» **DATA SHOWN**
Start of Block
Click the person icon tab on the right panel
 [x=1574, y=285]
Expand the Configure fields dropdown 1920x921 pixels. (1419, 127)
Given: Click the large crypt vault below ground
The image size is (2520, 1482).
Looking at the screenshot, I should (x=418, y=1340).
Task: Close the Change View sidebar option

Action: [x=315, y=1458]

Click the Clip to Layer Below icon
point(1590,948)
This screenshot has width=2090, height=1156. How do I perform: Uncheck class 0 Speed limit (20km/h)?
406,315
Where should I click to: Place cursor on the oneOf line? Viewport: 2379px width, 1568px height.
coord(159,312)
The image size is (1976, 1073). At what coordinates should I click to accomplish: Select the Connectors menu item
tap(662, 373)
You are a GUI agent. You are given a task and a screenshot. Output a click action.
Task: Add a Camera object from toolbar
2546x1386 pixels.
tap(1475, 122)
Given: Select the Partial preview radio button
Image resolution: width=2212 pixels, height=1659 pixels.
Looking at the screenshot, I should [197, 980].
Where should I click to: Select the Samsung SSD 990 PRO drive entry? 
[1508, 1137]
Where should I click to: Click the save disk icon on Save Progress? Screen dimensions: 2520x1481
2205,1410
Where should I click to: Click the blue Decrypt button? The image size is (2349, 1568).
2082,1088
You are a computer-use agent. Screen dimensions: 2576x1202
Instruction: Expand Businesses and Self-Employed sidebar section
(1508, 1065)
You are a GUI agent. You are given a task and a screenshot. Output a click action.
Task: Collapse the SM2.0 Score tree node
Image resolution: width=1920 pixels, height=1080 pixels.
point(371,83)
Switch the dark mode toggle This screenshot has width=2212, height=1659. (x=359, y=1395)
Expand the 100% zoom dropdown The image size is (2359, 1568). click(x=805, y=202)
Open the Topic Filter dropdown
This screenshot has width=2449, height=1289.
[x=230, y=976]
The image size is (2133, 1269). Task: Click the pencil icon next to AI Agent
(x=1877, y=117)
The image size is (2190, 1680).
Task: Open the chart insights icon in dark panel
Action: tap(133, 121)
End of Block
» **AIM OF THE TASK**
Print the material once more, keeping every word as it is.

» **ANSWER TO THE PROBLEM**
Click the person icon tab on the right panel
 [x=1574, y=285]
Expand the Configure fields dropdown 1920x921 pixels. (1419, 127)
Given: Click the large crypt vault below ground
The image size is (2520, 1482).
Looking at the screenshot, I should (x=418, y=1340).
Task: Close the Change View sidebar option

Action: [x=315, y=1458]

Click the Clip to Layer Below icon
point(1590,948)
This screenshot has width=2090, height=1156. How do I perform: Uncheck class 0 Speed limit (20km/h)?
406,315
Where should I click to: Place cursor on the oneOf line? Viewport: 2379px width, 1568px height.
coord(159,312)
The image size is (1976, 1073). At what coordinates should I click to accomplish: Select the Connectors menu item
tap(662, 373)
You are a GUI agent. You are given a task and a screenshot. Output a click action.
Task: Add a Camera object from toolbar
2546x1386 pixels.
tap(1475, 122)
Given: Select the Partial preview radio button
Image resolution: width=2212 pixels, height=1659 pixels.
Looking at the screenshot, I should [197, 980].
Where should I click to: Select the Samsung SSD 990 PRO drive entry? 
[1508, 1137]
Where should I click to: Click the save disk icon on Save Progress? Screen dimensions: 2520x1481
2205,1410
Where should I click to: Click the blue Decrypt button? The image size is (2349, 1568).
2082,1088
You are a computer-use agent. Screen dimensions: 2576x1202
Instruction: Expand Businesses and Self-Employed sidebar section
(1508, 1065)
You are a GUI agent. You are given a task and a screenshot. Output a click action.
Task: Collapse the SM2.0 Score tree node
Image resolution: width=1920 pixels, height=1080 pixels.
point(371,83)
Switch the dark mode toggle This screenshot has width=2212, height=1659. (x=359, y=1395)
Expand the 100% zoom dropdown The image size is (2359, 1568). click(x=805, y=202)
Open the Topic Filter dropdown
This screenshot has width=2449, height=1289.
[x=230, y=976]
The image size is (2133, 1269). Task: Click the pencil icon next to AI Agent
(x=1877, y=117)
The image size is (2190, 1680).
Task: Open the chart insights icon in dark panel
Action: tap(133, 121)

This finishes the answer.